Here's some sample code to go off of:
models.City.find({ ... })
.exec(function (err, cities) {
});
Below is what I came up with to solve the issue.
I can easily do db.currentOp().inprog and db.killOp() from the Mongo shell, but I really need this to happen automatically, when it needs to, from Mongoose. Since you can reference the MongoDB driver using require('mongoose').connection.db, you can execute those commands by doing "queries" on the following collections:
db.collection('$cmd.sys.inprog');
db.collection('$cmd.sys.killop');
The full solution:
var db = require('mongoose').connection.db,
// get the client IP address
ip = request.headers['x-forwarded-for'] ||
request.connection.remoteAddress ||
request.socket.remoteAddress ||
request.connection.socket.remoteAddress;
// same thing as db.currentOp().inprog
db.collection('$cmd.sys.inprog').findOne(function (err, data) {
if (err) throw err;
data.inprog.filter(function (op) {
// get the operation's client IP address without the port
return ip == op.client.split(':')[0];
}).forEach(function(op){
// same thing as db.killOp()
db.collection('$cmd.sys.killop')
.findOne({ 'op': op.opid }, function (err, data) {
if (err) throw err;
});
});
// start the new cities query
models.City.find({ ... })
.exec(function (err, cities) {
});
});
Helpful links:
https://groups.google.com/forum/#!topic/mongodb-user/1wFp7AqWnM4
drop database with mongoose
How to determine a user's IP address in node
You can try using db.killOp()
http://docs.mongodb.org/manual/reference/method/db.killOp/#db.killOp
UPDATE: You can get the list of current operations from db.currentOp() and identify the operation to be cancelled by matching fields like op, query and client
http://docs.mongodb.org/manual/reference/method/db.currentOp/#db.currentOp
You can definitely do this with killop, and the above solution looks like it could work for the problem as stated. However, I think it may be worthwhile to dig a bit deeper.

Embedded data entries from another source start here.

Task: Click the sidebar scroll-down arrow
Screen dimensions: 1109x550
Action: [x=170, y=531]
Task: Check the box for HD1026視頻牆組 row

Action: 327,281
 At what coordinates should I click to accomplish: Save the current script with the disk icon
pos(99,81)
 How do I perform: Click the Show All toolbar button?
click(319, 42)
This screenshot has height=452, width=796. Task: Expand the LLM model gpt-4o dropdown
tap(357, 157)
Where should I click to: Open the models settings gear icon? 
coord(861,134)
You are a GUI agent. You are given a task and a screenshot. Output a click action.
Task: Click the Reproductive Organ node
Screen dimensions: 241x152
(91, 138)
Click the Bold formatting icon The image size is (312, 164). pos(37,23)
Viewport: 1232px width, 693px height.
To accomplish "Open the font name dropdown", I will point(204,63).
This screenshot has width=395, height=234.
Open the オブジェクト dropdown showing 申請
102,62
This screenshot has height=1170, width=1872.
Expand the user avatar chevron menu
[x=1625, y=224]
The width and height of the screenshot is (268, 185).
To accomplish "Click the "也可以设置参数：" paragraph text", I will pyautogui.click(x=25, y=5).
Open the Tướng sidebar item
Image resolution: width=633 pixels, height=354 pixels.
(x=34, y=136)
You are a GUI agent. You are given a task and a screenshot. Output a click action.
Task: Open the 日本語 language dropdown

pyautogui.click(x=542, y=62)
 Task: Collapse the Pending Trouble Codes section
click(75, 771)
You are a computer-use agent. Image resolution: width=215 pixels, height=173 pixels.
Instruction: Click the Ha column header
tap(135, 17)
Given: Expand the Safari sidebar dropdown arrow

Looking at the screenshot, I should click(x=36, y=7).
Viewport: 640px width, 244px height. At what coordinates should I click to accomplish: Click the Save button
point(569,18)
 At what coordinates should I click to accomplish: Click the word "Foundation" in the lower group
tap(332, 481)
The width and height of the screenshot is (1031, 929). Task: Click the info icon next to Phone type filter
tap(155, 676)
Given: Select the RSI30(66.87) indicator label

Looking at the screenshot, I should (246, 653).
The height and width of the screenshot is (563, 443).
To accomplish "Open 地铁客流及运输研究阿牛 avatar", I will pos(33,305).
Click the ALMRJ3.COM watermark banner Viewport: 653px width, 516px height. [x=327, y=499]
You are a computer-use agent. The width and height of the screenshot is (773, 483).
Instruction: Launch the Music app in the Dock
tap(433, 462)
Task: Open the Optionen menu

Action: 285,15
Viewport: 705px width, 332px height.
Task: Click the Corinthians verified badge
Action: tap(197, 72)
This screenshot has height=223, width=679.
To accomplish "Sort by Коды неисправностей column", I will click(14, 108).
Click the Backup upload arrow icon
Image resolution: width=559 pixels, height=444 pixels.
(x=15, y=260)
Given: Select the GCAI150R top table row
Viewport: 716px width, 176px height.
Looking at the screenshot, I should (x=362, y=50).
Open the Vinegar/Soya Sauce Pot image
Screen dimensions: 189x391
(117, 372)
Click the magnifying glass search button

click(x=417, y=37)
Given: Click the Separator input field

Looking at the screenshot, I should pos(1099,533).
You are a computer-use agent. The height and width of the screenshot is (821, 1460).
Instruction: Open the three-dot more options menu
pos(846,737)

The fact that you have a noticeably slow query when you've got a query that's going to return no results seems unusual. That reeks of a full collection scan. The questions to ask are, first, do you have indices set up, and second, are you querying with a general regex? MongoDB doesn't really handle regex searches like { "name" : /.*new york.*/ } particularly well.
Also, the whole "send an http request every time the user hits a key" approach is simple and elegant, but also causes some unnecessary server load. Perhaps a search button or a client-side timeout where you only send a request if a user hasn't hit a key for 1 second could help alleviate the need for the killop approach.